Congratulations, California

I'm really a bit surprised this morning that the sex blogging world isn't more excited about this. If you don't know already, yesterday California district court Judge Vaughn Walker overturned the ridiculous and discriminatory California Proposition 8, on the basis that it was....well, ridiculous and discriminatory.

Okay, okay, so maybe he didn't say "ridiculous". But he did say discriminatory -- here, why don't I just let the Judge speak for himself. Here's what he wrote in his opinion:

"Proposition 8 fails to advance any rational basis in singling out gay men and lesbians for denial of a marriage license. Indeed, the evidence shows Proposition 8 does nothing more than enshrine in the California Constitution the notion that opposite-sex couples are superior to same-sex couples."

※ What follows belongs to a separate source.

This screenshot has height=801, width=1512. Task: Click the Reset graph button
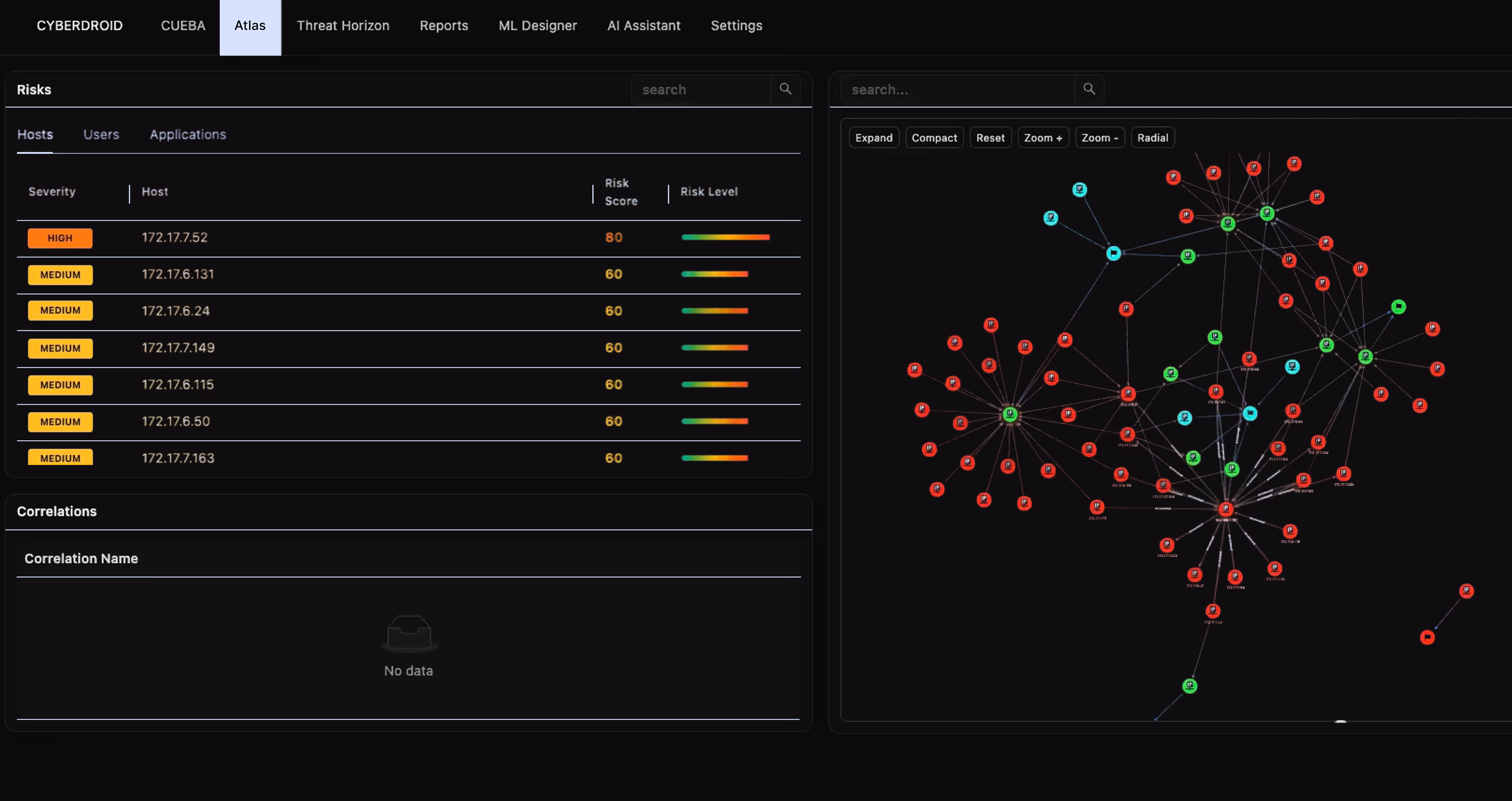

I remember watching the November 2008 elections avidly, talking with friends via instant message and phone, watching the balance of the election tip slowly in the direction of hope and change, feeling proud that our country was taking a step to reclaiming the freedoms we'd had so curtailed during the years of the Bush administration. I remember thinking it was a good time to be an American, and that maybe things were going to work out pretty well after all.

And then California went and disappointed the hell out of me by passing Proposition 8, maybe not by a landslide, but by a comfortable margin.

I was utterly shocked. If there was any state in the 50 that embraced diversity, that stood as a shining example of the "melting pot" mentality, that didn't bat an eyelash at weirdness and the unconventional, California had to be it. Wasn't that right? They couldn't really be serious, could they? There was a lost sack of "get rid of this miserable excuse for a law" ballots somewhere and it just hadn't been brought in yet, right?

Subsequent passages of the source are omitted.